▶ **练习短文**:
┏━━

第三封信:论对免责制度道德倾向的反对

3.第三封信:论对免责制度道德倾向的反对

论对免责制度道德倾向的反对——强制报告制度(Disclosure of Truth)带来的诸多好处

到目前为止,《莫比尔报》对于亚拉巴马大学和其他南方学院所实施的免责制度的反对意见中,有一条我还没有谈到。那就是这样一个推论,即该制度所支持的实施方式,违背了道德文化中的体谅之道。虽然我已经明确地表达了我自己对这一制度的强烈不满,因为那只是一种权宜之计,是出于政策的需要而暂用的,但现在,我觉得我有责任从道德方面来为它进行辩护。

我已经论证过了,人们采用这一制度是为了替代另一种制度,因为人们认为它所替代的制度,会严重打击南部学院的年轻人敏感的荣誉观。到目前为止,年轻人和他们的朋友反对这一制度的理由,与反对它所取代的制度的理由仍然是一样的,这个理由即使不是唯一的,也是主要的,即它要求年轻人向权威当局告发任何一个违规行为的始作俑者。只不过之前的法律规定是要求他们直接去告发,而现在的法律要求则是强迫他们间接去告发。不管这种反对的情绪是否值得被重视,也不管它是否是某种正确或错误的荣誉观的产物,都不重要。重要的是,不可否认,这种情绪本身始终存在,并且已经成为所有反对这一不幸制度的共同基础。《莫比尔报》提出了一个新的反对理由,让我们看看这个理由是否有更实质性的内容。在我看来,它似乎涉及几个完全自相矛盾的命题。

┗━━

▶ **所给材料**:
┏━━

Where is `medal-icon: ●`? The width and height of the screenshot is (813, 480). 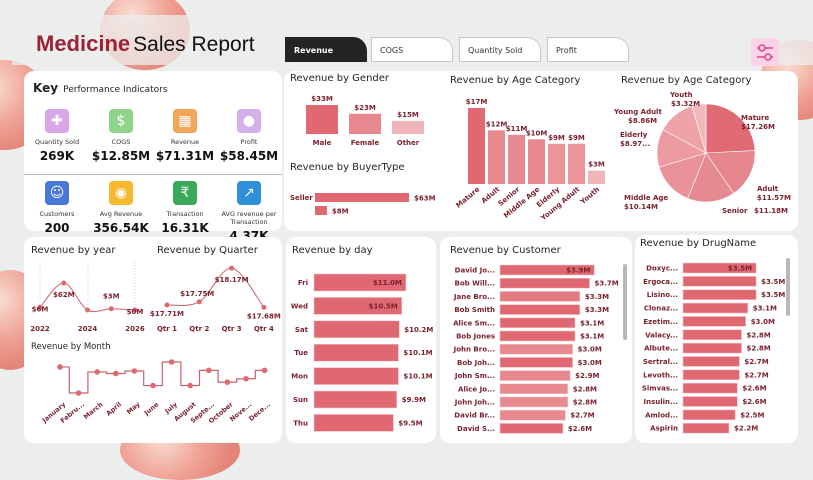
medal-icon: ● is located at coordinates (249, 121).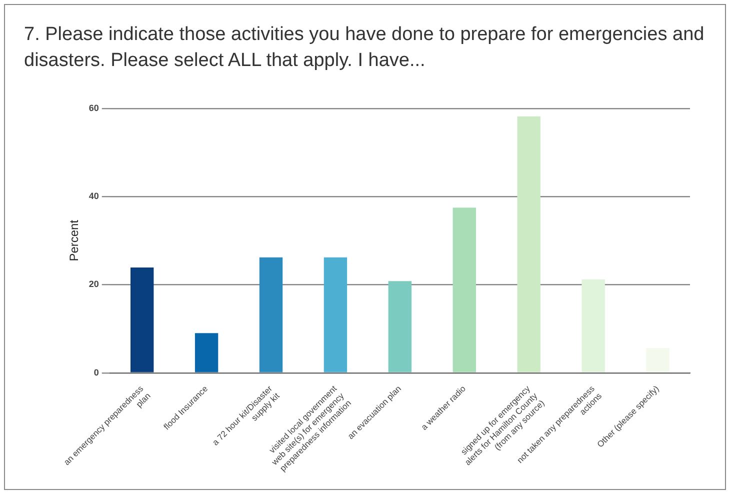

┗━━

▶ **任务说明**:
A – 请判断下列说法是否符合练习短文,逐条回答"是"或"否",并原文引用作为依据的词句:(i) 作者对免责制度表示过强烈不满;(ii) 之前的法律要求年轻人间接告发违规者;(iii) 作者认为《莫比尔报》的新反对理由涉及几个自相矛盾的命题。
B – 根据练习短文,人们认为免责制度所替代的那种制度会严重打击什么?

▶ **练习答案**:
A –
(i) 是。"我已经明确地表达了我自己对这一制度的强烈不满"
(ii) 否。"之前的法律规定是要求他们直接去告发"
(iii) 是。"它似乎涉及几个完全自相矛盾的命题"

B – 南部学院的年轻人敏感的荣誉观。